Our biosecurity research examines these challenges and produces policy-relevant outputs for Australia, the Asia-Pacific region and the global community.

Research Area Lead: Emeritus Professor Roy MacLeod (Interim)

Key academics: Honorary Professor Peter Curson


Ecosecurity focuses on the interrelationship between biosphere integrity and international security. Our research program is unique in that it cuts across and combines human, national and global levels of analysis to address the most pressing issues at the interface of ecology and security.  

We examine the following questions:

  • What impact do increasingly finite resources and their use have for international security?
  • What is the relationship between environmental disasters and international security?
  • How do climatic and other biospheric systems affect international security, peace and state building?
  • How do conflicts around environmental injustice impact international security?
  • Can we – should we – securitise the environment?
  • What are the most effective ecosecurity institutions?

Research Area Lead: Professor Susan Park

Key Academics: Associate Professor Jonathan Bogais, Associate Professor Charlotte Epstein, Honorary Associate Dr Peter Hayes, Dr Robert MacNeil, Professor David Schlosberg

Gender security

It is impossible to understand war and peace without paying attention to gender, as both a site and a category of analysis, and how gender intersects with other relations of power. Drawing on the knowledge of our unique group of experts, the Centre initiates research into critical issues of gender, peace and security.

Research questions under investigation include:

  • What role does gender play in war-fighting and peace-building, in militarisation and securitisation, in human rights?
  • What gendered assumptions and dynamics inform the global governance of security?
  • Are dispositions to violence gendered?
  • How do feminist and queer interpretations of security differ from traditional approaches and open up the field to new critical issue areas?

Gender and security research asks critical questions, challenges easy assumptions, and seeks alternative solutions to global violence.

Research Area Lead: Professor Laura Shepherd

Key academics: Dr Caitlin Biddolph, Dr Christopher Neff


While war is not the only threat to international security, armed conflict is a critical and enduring challenge. Our geosecurity research examines the driving factors of political violence, such as natural resource competition, environmental disasters, political and civil conflict, developmental inequalities and technology races. We question the impact of these factors as triggers for armed conflict and challenges to peace-building. 

Questions we seek to address include:

  • How does the complex interplay between trade and national security impact defence policy?
  • How does the shifting global balance of power affect regional alliances and international institutions? 
  • Are attempts by states to combat non-state threats such as terrorism, crime and piracy effective or do they incite new insecurities and more violence? 
  • Does humanitarian intervention and international aid help states at risk? Or does external influence impede the development of strong domestic institutions?

Our geosecurity research explores local, regional and global responses to issues emerging from the competition for natural resources, wealth and power.
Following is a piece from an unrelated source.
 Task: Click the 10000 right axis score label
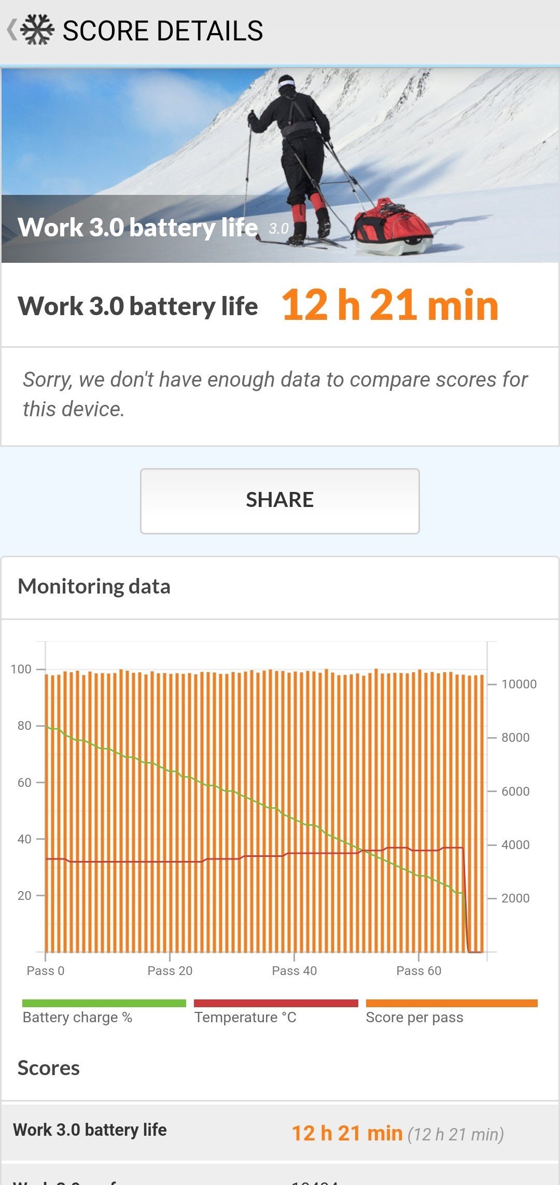(x=519, y=684)
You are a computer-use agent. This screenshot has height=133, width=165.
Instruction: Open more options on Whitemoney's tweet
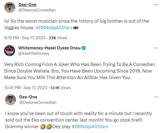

Research Area Lead: Professor Sarah Phillips

Key academics: Dr Minglu Chen, Professor James Der Derian, Professor Justin Hastings, Honorary Associate Dr Peter Hayes, Emeritus Professor Roy MacLeod, Dr Robert Macneil, Professor Brendan O'Connor, Professor Susan Park, Dr Stuart Rollo, Professor Glenda Sluga, Dr Jayson Waters, Dr Thomas Wilkins


Digitised information, proliferating digital platforms, networked convergence and the timeless need to connect have changed our world. Technology-savvy global actors have harnessed this revolution to their advantage, while social media and a relentless news cycle transform local incidents into global events. Our hyperconnected world is precarious, made vulnerable by cyber attacks, negative synergies and quantum effects. 

Our infosecurity research tackles the big questions presented by an information revolution:

  • What are the implications of a global media that is no longer a mere conveyor or even catalyst of events, but a powerful agent in the struggle to understand and manage global security?
  • How do we develop an engaged media that produces expert knowledge, assesses ethical implications and increases public awareness of global dangers and opportunities? 
  • How do we protect technologies against disruption and attack, when malicious technologies and actors grow more advanced every day?
  • How can we help interdisciplinary cybersecurity researchers and professionals bridge gaps in knowledge and practice to develop cooperation and protective mechanisms? 
  • What are the consequences of quantum innovation for peace and security?

The Centre works in collaboration with the School of Computer Science, the Sydney Cybersecurity Network and the Sydney Nano Institute to analyse and interpret technical and social issues presented by the latest stages of the information revolution.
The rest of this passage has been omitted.